- [EXERCISE]
Transcribe the whole listing precisely, leaving nothing out.

-*-

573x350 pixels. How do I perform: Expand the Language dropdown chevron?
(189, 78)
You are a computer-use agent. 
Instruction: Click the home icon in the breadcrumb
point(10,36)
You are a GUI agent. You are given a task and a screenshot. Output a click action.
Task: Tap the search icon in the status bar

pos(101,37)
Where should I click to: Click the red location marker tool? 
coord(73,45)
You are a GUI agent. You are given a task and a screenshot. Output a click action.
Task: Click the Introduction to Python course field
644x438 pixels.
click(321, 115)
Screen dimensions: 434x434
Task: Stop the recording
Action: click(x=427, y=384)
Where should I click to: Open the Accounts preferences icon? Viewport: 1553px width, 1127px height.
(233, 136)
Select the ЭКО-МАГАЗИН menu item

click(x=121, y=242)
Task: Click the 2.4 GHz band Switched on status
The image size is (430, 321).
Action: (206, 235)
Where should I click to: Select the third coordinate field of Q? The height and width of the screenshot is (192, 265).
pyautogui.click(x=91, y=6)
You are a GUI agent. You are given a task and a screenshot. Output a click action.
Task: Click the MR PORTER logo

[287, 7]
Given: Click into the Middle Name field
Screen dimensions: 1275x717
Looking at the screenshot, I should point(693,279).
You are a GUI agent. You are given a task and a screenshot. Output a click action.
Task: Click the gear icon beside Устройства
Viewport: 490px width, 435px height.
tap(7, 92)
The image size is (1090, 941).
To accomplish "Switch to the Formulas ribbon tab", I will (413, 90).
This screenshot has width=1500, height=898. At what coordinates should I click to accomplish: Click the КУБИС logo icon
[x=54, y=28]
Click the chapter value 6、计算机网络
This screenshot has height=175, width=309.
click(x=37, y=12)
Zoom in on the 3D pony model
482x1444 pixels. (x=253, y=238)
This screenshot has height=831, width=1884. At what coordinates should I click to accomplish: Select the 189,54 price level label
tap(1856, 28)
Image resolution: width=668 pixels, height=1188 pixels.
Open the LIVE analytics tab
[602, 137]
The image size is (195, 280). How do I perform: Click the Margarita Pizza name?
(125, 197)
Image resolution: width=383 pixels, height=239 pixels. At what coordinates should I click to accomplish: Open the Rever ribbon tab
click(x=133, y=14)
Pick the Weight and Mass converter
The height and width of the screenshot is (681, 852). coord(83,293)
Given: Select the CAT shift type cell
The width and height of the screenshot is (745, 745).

-*-

- [TASK SOLUTION]
573x350 pixels. How do I perform: Expand the Language dropdown chevron?
(189, 78)
You are a computer-use agent. 
Instruction: Click the home icon in the breadcrumb
point(10,36)
You are a GUI agent. You are given a task and a screenshot. Output a click action.
Task: Tap the search icon in the status bar

pos(101,37)
Where should I click to: Click the red location marker tool? 
coord(73,45)
You are a GUI agent. You are given a task and a screenshot. Output a click action.
Task: Click the Introduction to Python course field
644x438 pixels.
click(321, 115)
Screen dimensions: 434x434
Task: Stop the recording
Action: click(x=427, y=384)
Where should I click to: Open the Accounts preferences icon? Viewport: 1553px width, 1127px height.
(233, 136)
Select the ЭКО-МАГАЗИН menu item

click(x=121, y=242)
Task: Click the 2.4 GHz band Switched on status
The image size is (430, 321).
Action: (206, 235)
Where should I click to: Select the third coordinate field of Q? The height and width of the screenshot is (192, 265).
pyautogui.click(x=91, y=6)
You are a GUI agent. You are given a task and a screenshot. Output a click action.
Task: Click the MR PORTER logo

[287, 7]
Given: Click into the Middle Name field
Screen dimensions: 1275x717
Looking at the screenshot, I should point(693,279).
You are a GUI agent. You are given a task and a screenshot. Output a click action.
Task: Click the gear icon beside Устройства
Viewport: 490px width, 435px height.
tap(7, 92)
The image size is (1090, 941).
To accomplish "Switch to the Formulas ribbon tab", I will (413, 90).
This screenshot has width=1500, height=898. At what coordinates should I click to accomplish: Click the КУБИС logo icon
[x=54, y=28]
Click the chapter value 6、计算机网络
This screenshot has height=175, width=309.
click(x=37, y=12)
Zoom in on the 3D pony model
482x1444 pixels. (x=253, y=238)
This screenshot has height=831, width=1884. At what coordinates should I click to accomplish: Select the 189,54 price level label
tap(1856, 28)
Image resolution: width=668 pixels, height=1188 pixels.
Open the LIVE analytics tab
[602, 137]
The image size is (195, 280). How do I perform: Click the Margarita Pizza name?
(125, 197)
Image resolution: width=383 pixels, height=239 pixels. At what coordinates should I click to accomplish: Open the Rever ribbon tab
click(x=133, y=14)
Pick the Weight and Mass converter
The height and width of the screenshot is (681, 852). coord(83,293)
Given: Select the CAT shift type cell
The width and height of the screenshot is (745, 745).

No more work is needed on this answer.